• _Problem to solve_: Reproduce the material from the line with "Select the webhooks:set command text" through the end of the material, replacing "LOSS" with "WIN" and keeping everything else the same. Leave out the pictures.

• _The records_:

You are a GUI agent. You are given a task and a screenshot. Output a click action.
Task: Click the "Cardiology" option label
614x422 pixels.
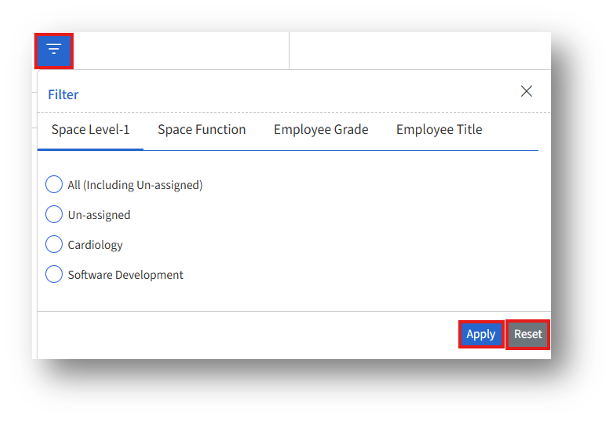click(x=95, y=245)
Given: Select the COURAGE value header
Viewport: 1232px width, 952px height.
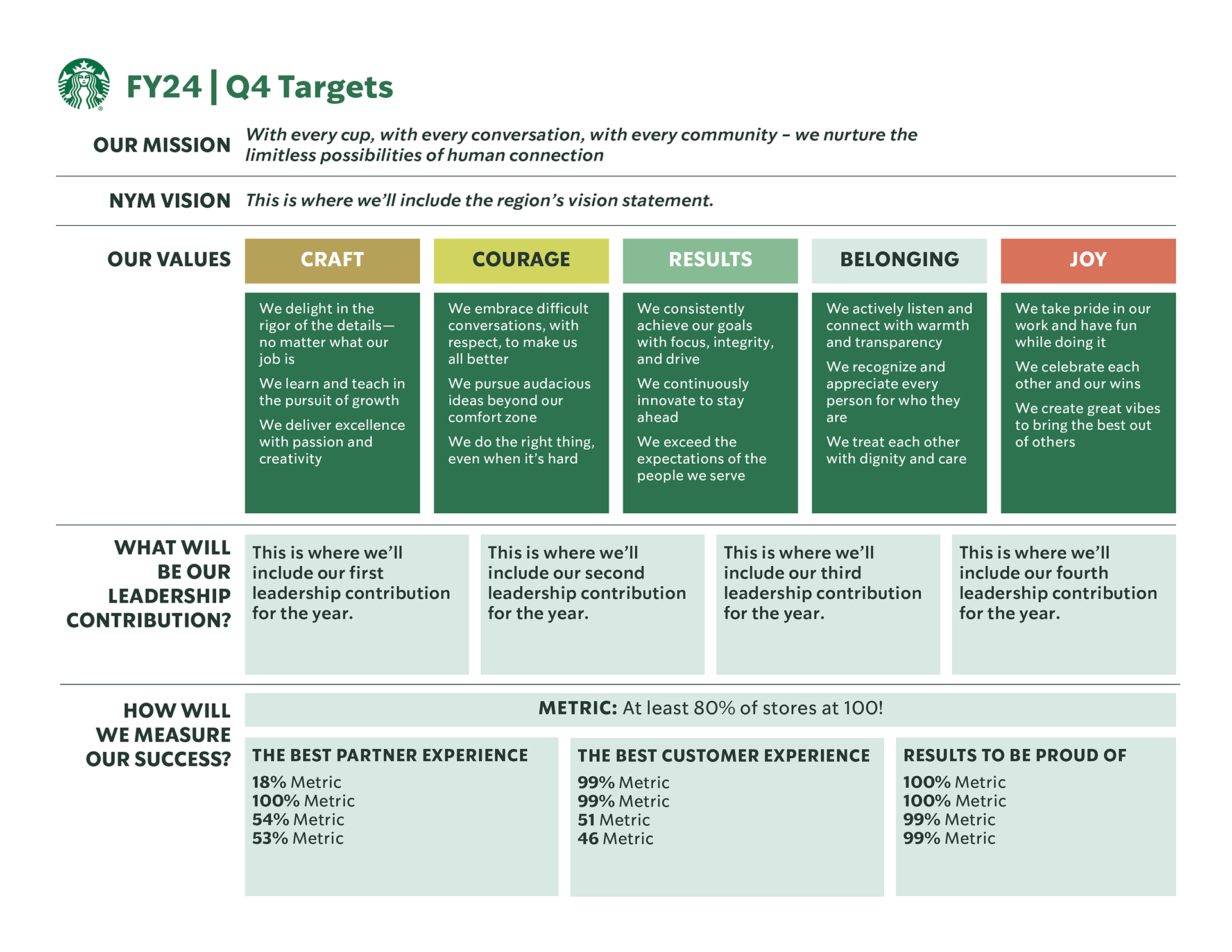Looking at the screenshot, I should coord(521,260).
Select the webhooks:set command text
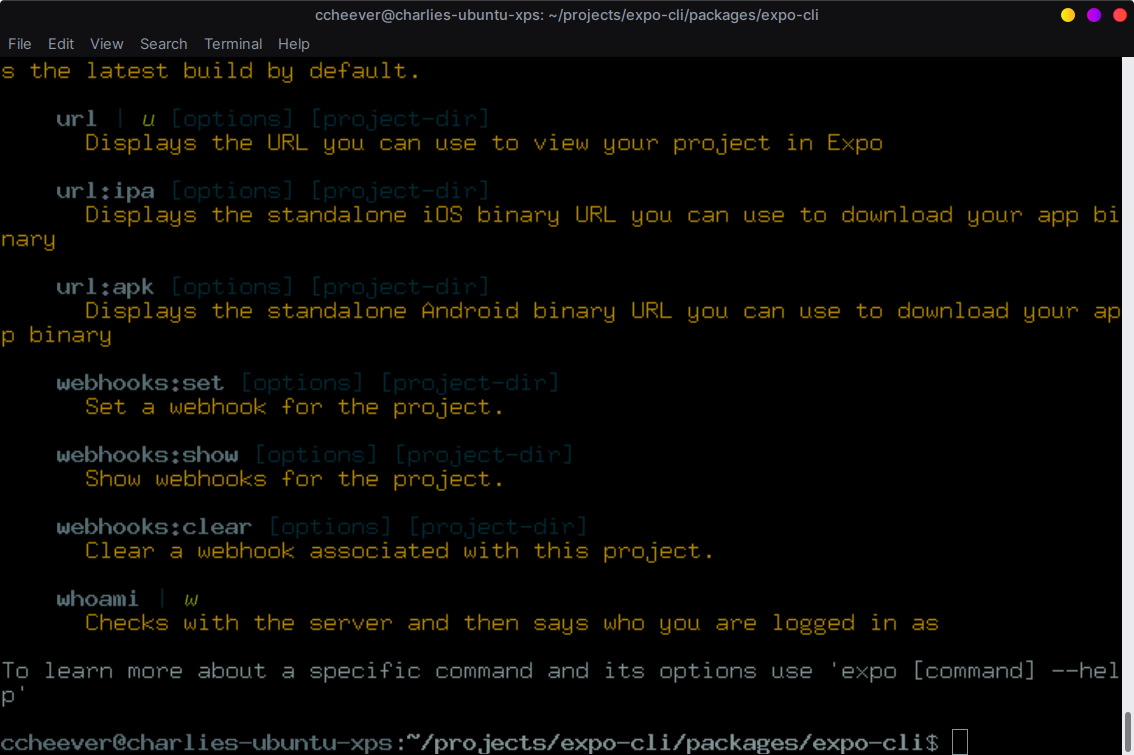 coord(139,382)
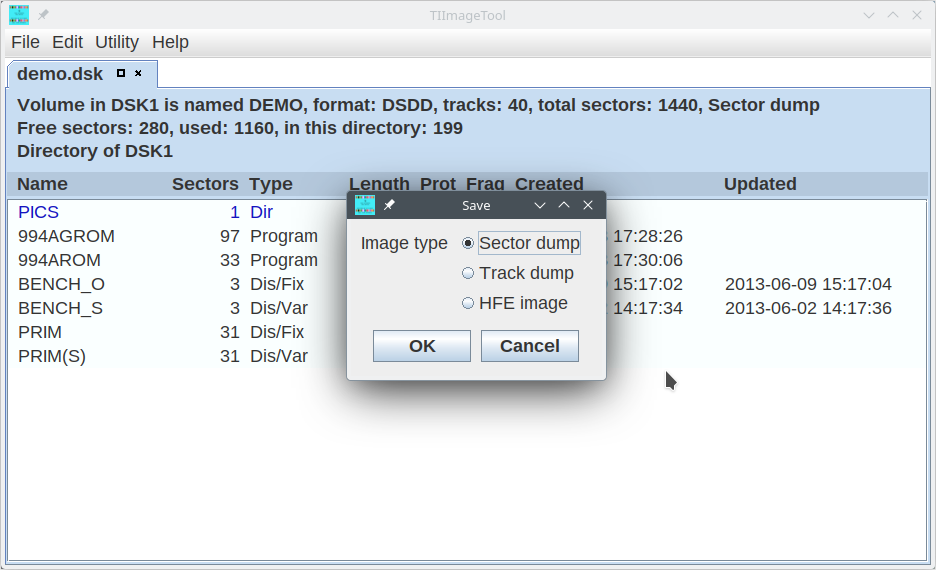This screenshot has width=936, height=570.
Task: Confirm Save dialog with OK
Action: click(422, 346)
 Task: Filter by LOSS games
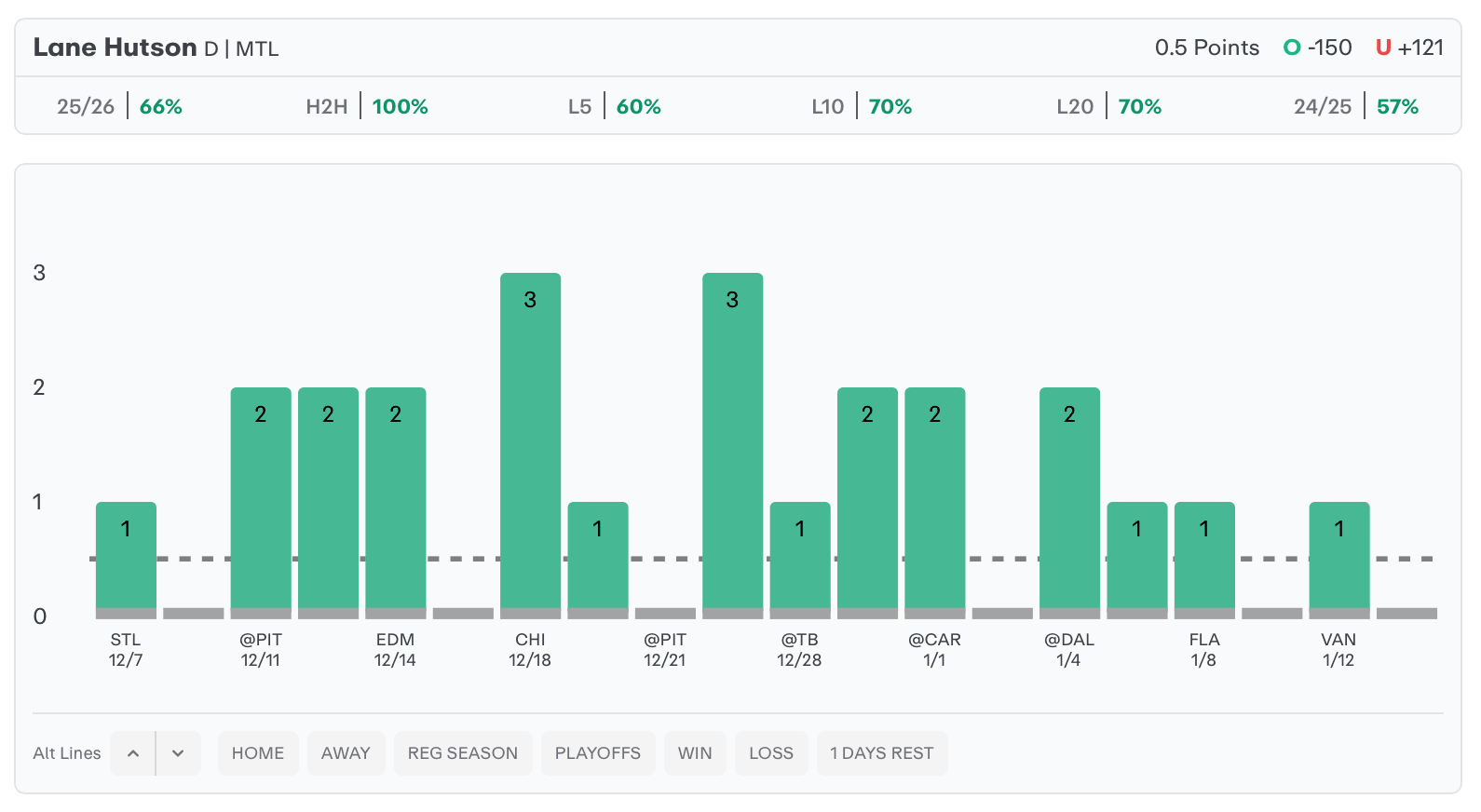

• _Reply_:
Select the webhooks:set command text
 coord(139,382)
This screenshot has width=936, height=570.
Task: Confirm Save dialog with OK
Action: click(422, 346)
 Task: Filter by WIN games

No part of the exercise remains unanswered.